**Short task**. Render the items that follow as a Markdown table with the columns Row and Line, one row per line and blank lines left out. Omit the pictures from the table.

**Provided records**.
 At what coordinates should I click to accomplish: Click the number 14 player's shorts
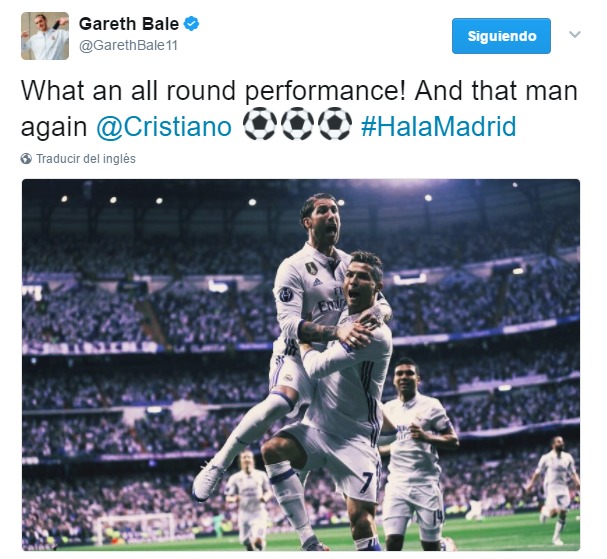413,507
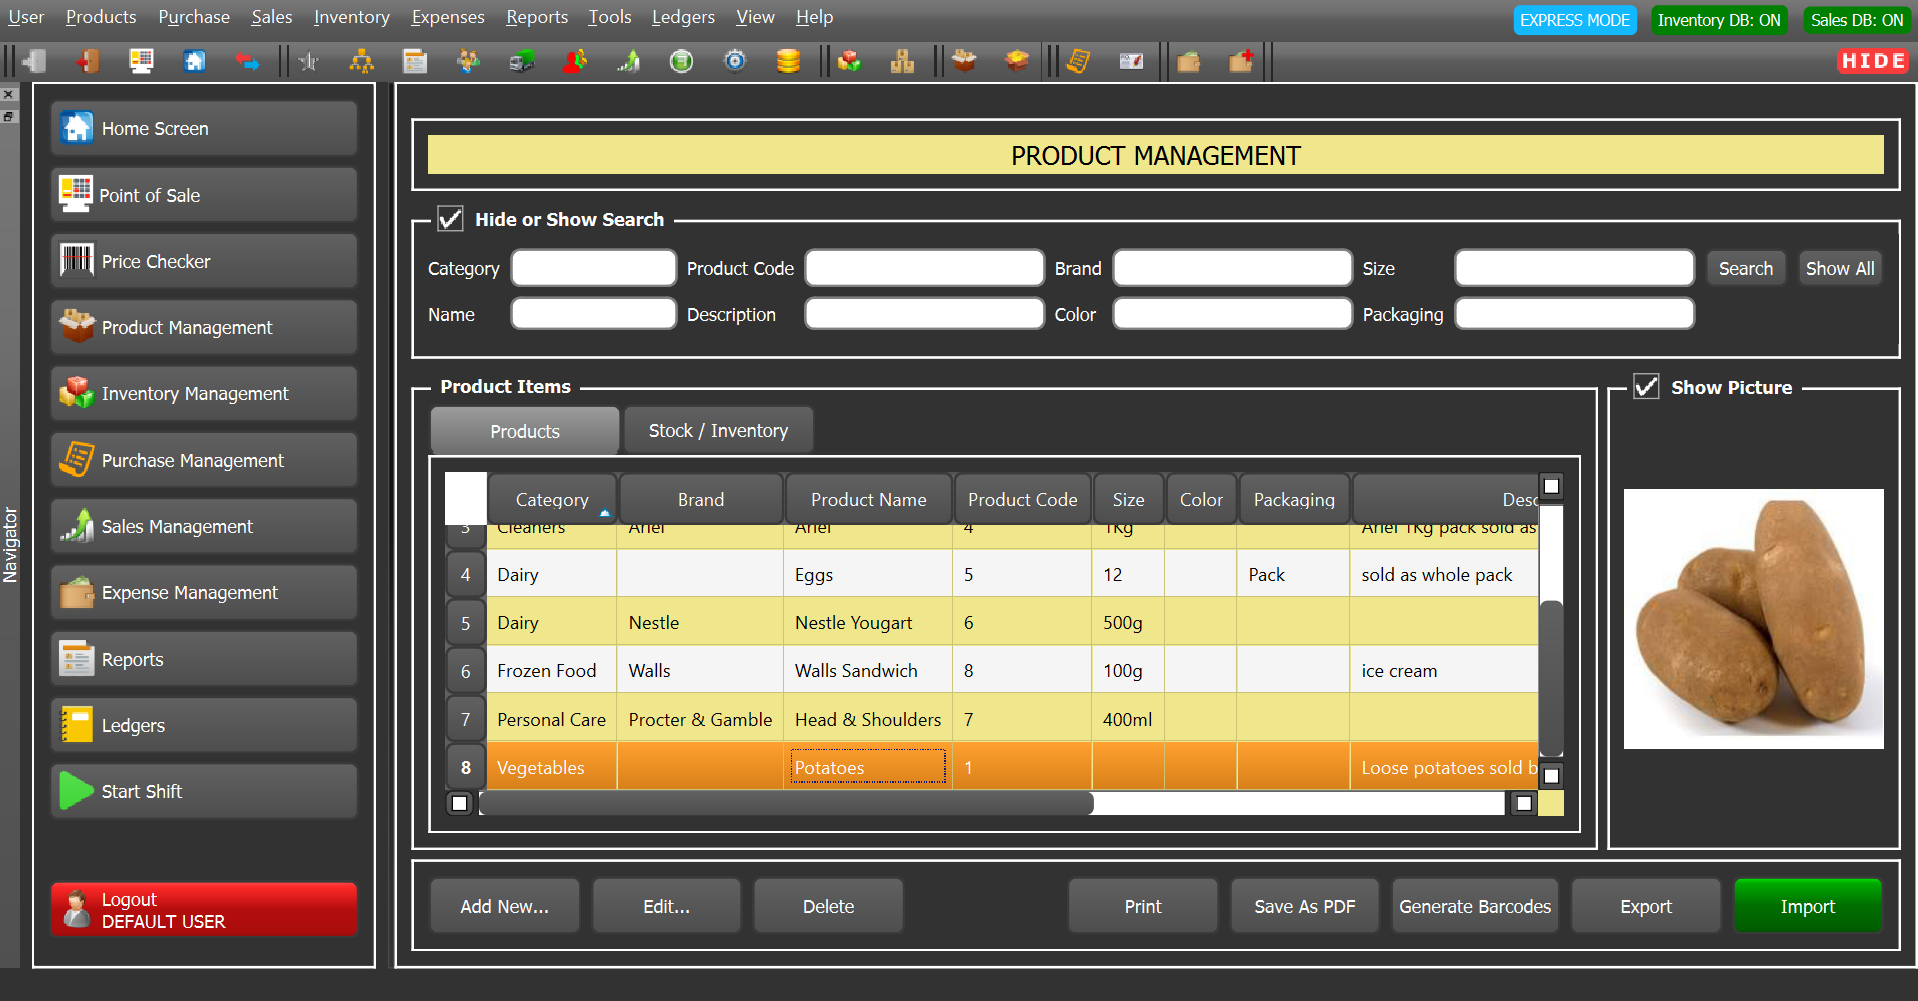Screen dimensions: 1918x1001
Task: Uncheck the Show Picture checkbox
Action: [x=1646, y=387]
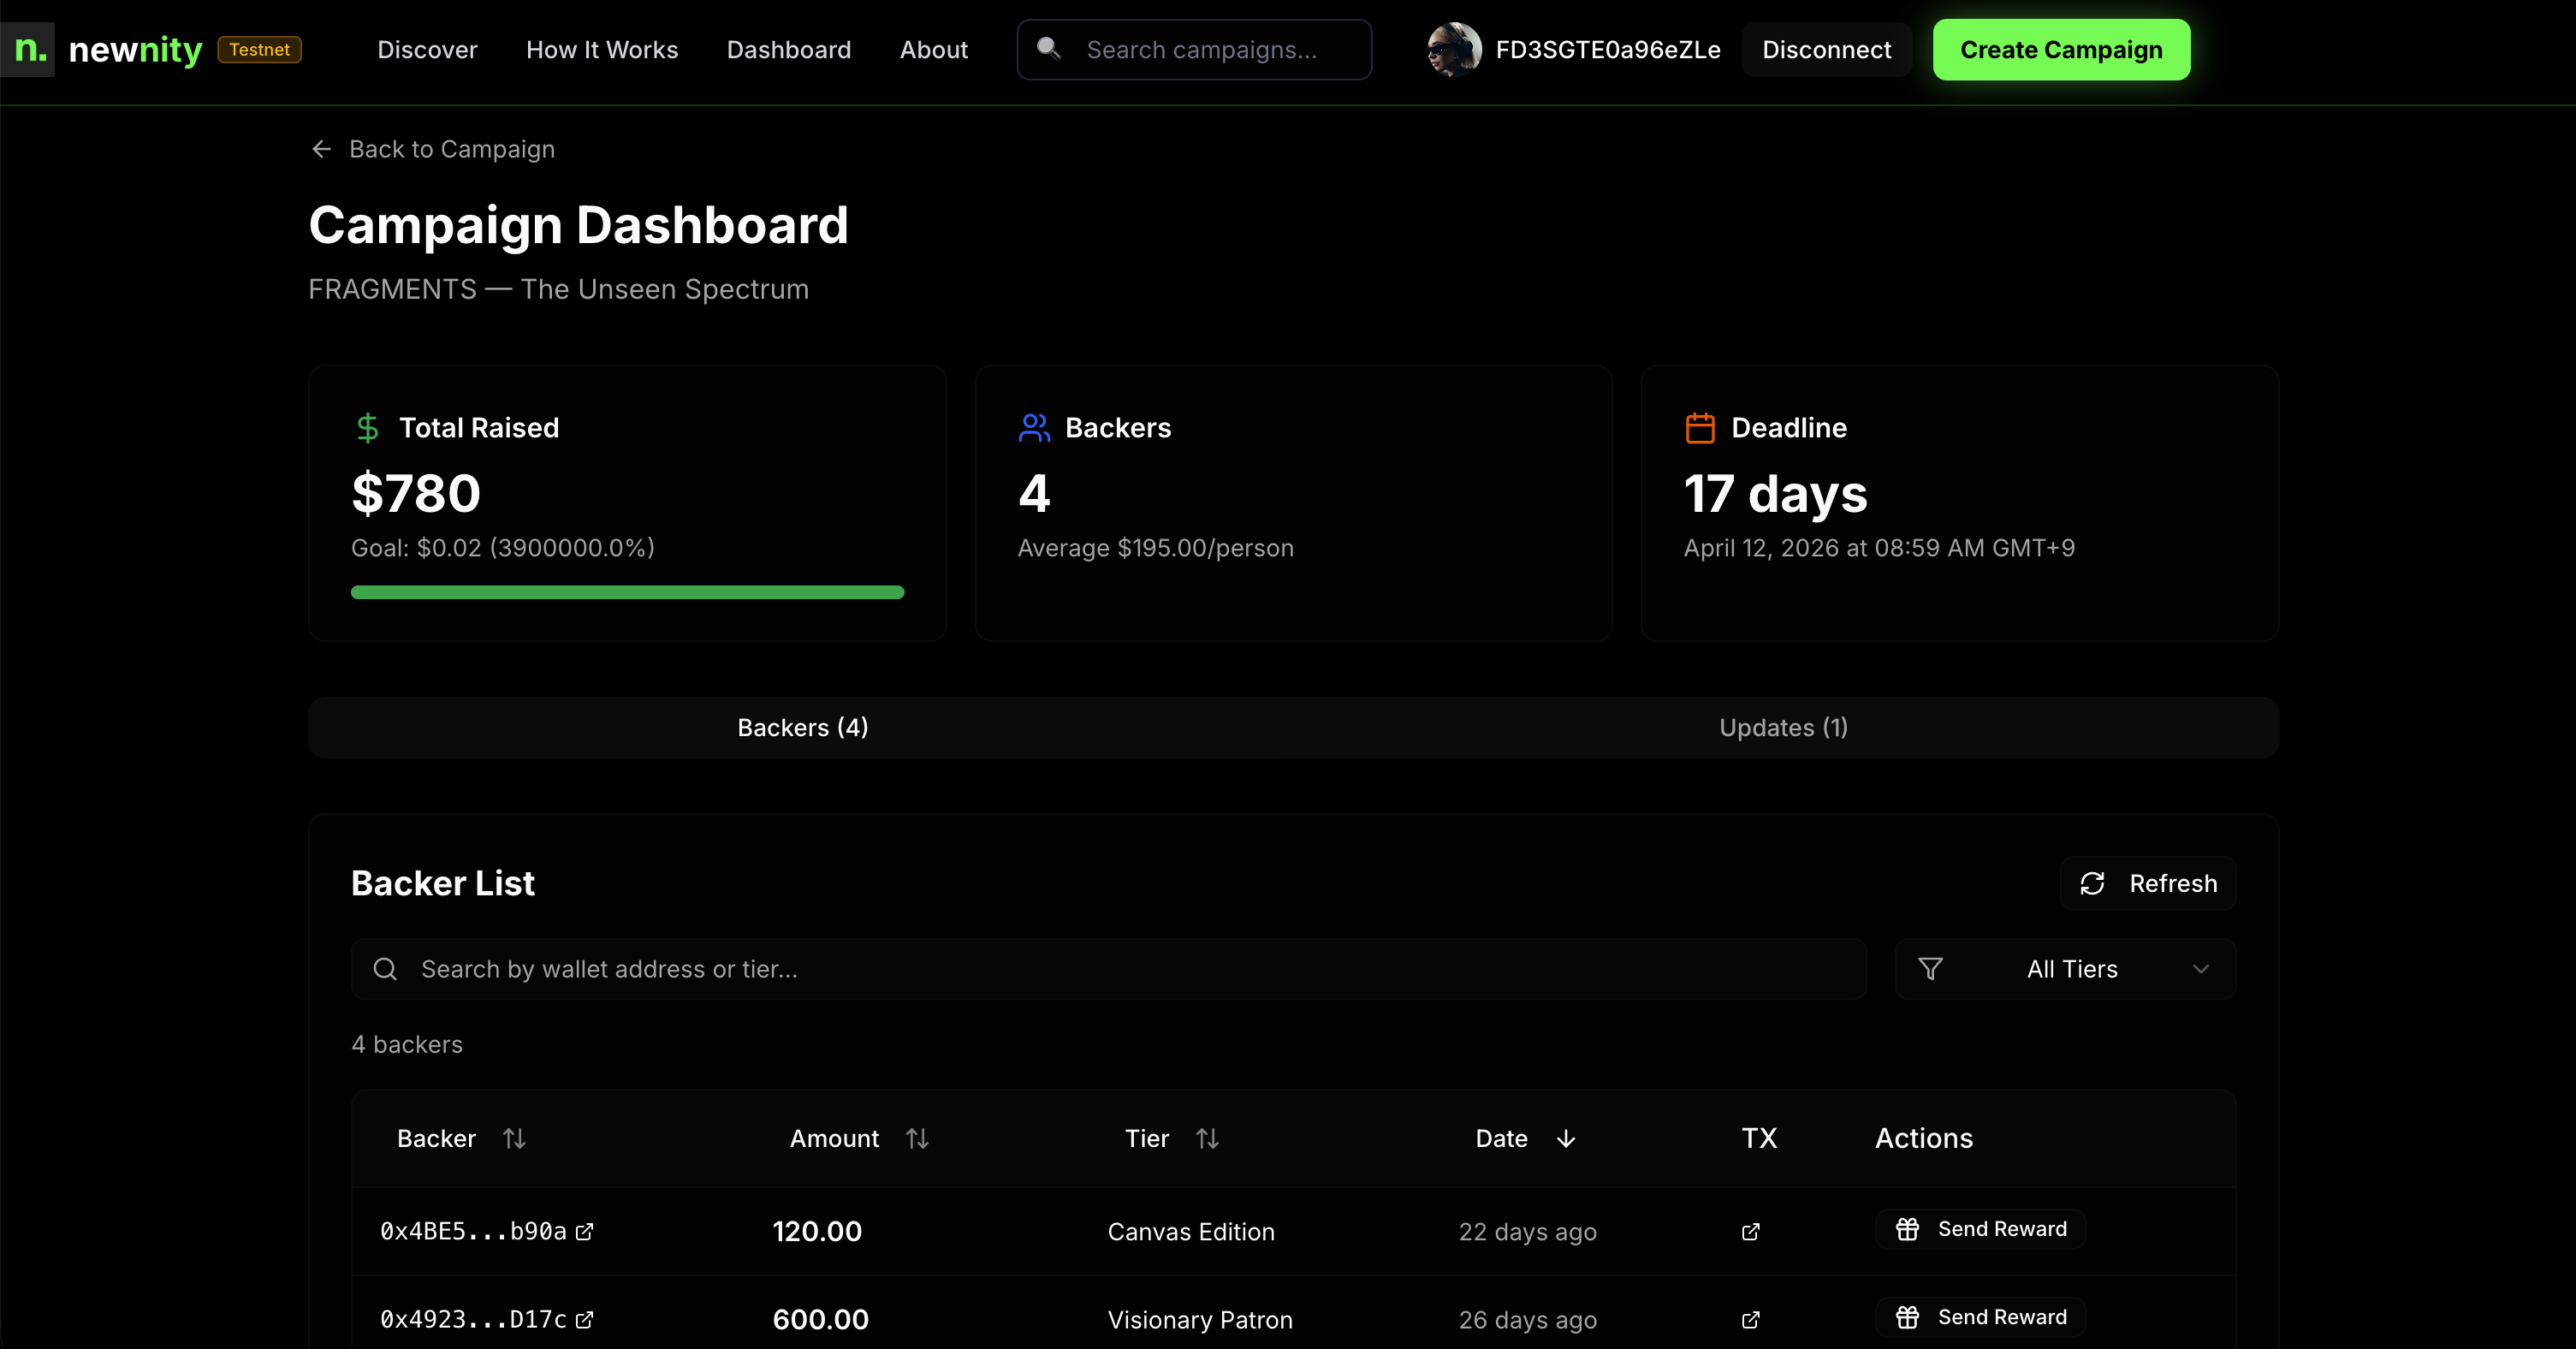The image size is (2576, 1349).
Task: Click the refresh icon in Backer List
Action: point(2092,883)
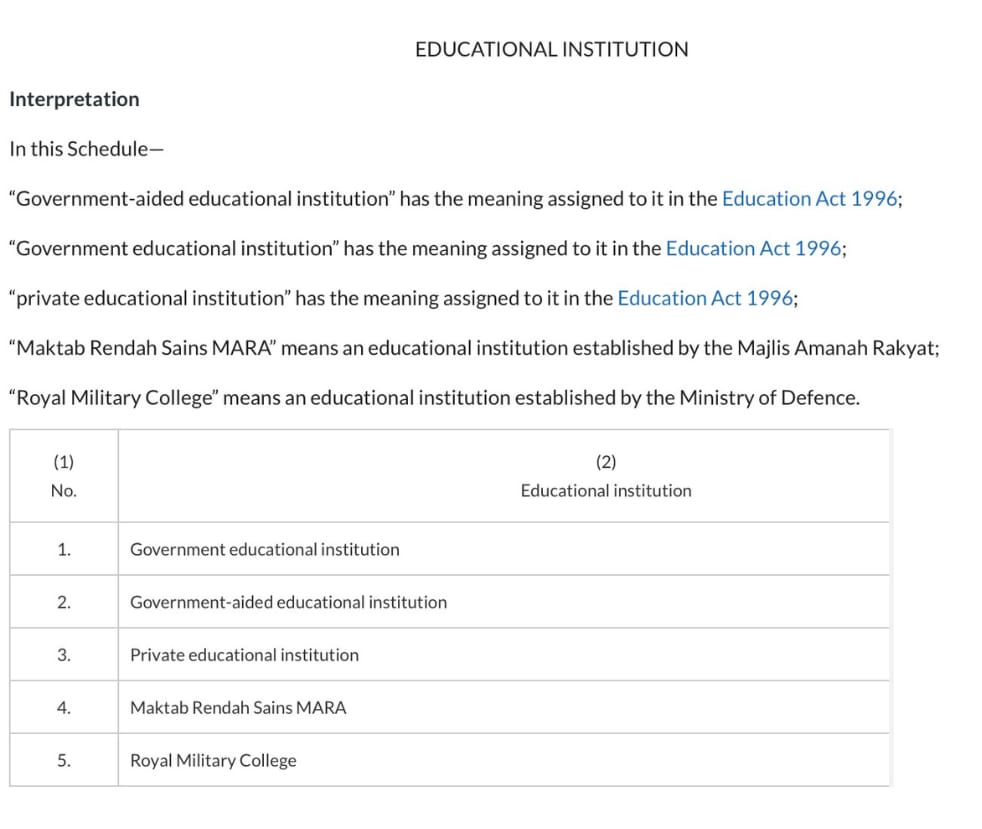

**Completed exercise**.
| Row | Line |
|---|---|
| 1 |  At what coordinates should I click to accomplish: Click the number 14 player's shorts |
| 2 | 413,507 |
| 3 | Screen dimensions: 1918x1001 |
| 4 | Task: Uncheck the Show Picture checkbox |
| 5 | Action: [x=1646, y=387] |
| 6 | The image size is (2576, 1349). |
| 7 | Task: Click the refresh icon in Backer List |
| 8 | Action: point(2092,883) |